Snap (NYSE: SNAP) shares traded higher on Tuesday after Barclays said the social media company could hit a "turning point" next year.
The investment bank upgraded Snap to overweight from equal weight and raised its price target to $18 a share from $11, implying a 32.7% upside from Monday's close.
"We've been on the sidelines since the IPO, but feel now is a good time to start accumulating shares," Barclays analyst Ross Sandler said in a note Tuesday. "Snap may start hitting or exceeding consensus revenue estimates and accelerating growth in 2018 now that the pricing transition is [in the] late stage."
Facebook (NASDAQ: FB) made further inroads into Snap's youth-market territory Monday, with news it would launch a messaging app aimed at children under the age of 12 who can't legally set up their own page on the social media giant.
Sandler also said Snap could benefit from a narrative change away from 2017's "Facebook is killing Snap" to "these companies can co-exist" like Priceline Group and Expedia.

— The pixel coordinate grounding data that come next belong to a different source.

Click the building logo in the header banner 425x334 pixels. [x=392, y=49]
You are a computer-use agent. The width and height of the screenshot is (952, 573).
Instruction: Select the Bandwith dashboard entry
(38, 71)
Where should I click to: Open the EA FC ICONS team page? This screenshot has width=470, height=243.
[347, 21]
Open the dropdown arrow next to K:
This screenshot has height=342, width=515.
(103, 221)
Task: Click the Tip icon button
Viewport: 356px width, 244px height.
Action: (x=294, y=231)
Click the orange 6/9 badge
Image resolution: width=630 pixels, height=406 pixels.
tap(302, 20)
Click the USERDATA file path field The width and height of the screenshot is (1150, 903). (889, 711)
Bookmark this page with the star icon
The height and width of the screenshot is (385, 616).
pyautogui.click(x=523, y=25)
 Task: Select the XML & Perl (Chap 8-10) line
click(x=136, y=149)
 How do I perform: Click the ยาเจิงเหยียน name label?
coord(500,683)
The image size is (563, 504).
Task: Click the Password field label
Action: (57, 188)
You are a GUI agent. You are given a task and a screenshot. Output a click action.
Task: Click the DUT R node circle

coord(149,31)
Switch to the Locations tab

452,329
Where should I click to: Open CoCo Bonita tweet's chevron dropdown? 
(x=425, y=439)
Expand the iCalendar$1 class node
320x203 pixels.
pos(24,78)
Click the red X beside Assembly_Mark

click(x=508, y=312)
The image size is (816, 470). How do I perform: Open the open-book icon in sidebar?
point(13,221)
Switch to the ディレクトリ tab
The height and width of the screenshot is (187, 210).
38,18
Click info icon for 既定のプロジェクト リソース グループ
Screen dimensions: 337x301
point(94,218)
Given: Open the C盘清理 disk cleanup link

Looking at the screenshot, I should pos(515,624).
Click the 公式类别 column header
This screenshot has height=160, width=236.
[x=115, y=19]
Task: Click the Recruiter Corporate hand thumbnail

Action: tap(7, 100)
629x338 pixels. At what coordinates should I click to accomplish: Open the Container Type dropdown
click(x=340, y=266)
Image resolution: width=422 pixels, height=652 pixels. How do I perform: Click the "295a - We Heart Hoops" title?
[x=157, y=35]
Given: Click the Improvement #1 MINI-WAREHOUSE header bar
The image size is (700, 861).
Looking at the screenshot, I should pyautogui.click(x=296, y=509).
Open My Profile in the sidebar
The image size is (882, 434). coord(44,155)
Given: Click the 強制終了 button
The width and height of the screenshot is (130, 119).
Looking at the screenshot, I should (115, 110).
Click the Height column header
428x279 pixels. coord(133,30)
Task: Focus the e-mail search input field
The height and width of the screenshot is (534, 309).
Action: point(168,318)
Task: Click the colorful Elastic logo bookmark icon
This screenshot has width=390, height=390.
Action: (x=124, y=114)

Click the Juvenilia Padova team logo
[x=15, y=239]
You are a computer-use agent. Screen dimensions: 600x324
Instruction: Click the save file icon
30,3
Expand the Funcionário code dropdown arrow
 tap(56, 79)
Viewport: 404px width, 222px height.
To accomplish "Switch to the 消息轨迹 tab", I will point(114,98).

The moves followed an upgrade from Jefferies, which raised its recommendation on the messaging app maker to "buy" from "hold," and a similar endorsement from Barclays, which raised the Venice, Calif.-based group to "overweight" with a price target of $18 a share, up from a previous forecast of $11.
Snap shares have fallen nearly 45% since going public in early March, as the company has failed to meet investor expectations. Mounting pressure from Facebook has also pressured the stock lower.
The shares of Snap captured 69 cents, or 5.1%, in early trading Tuesday to $14.26.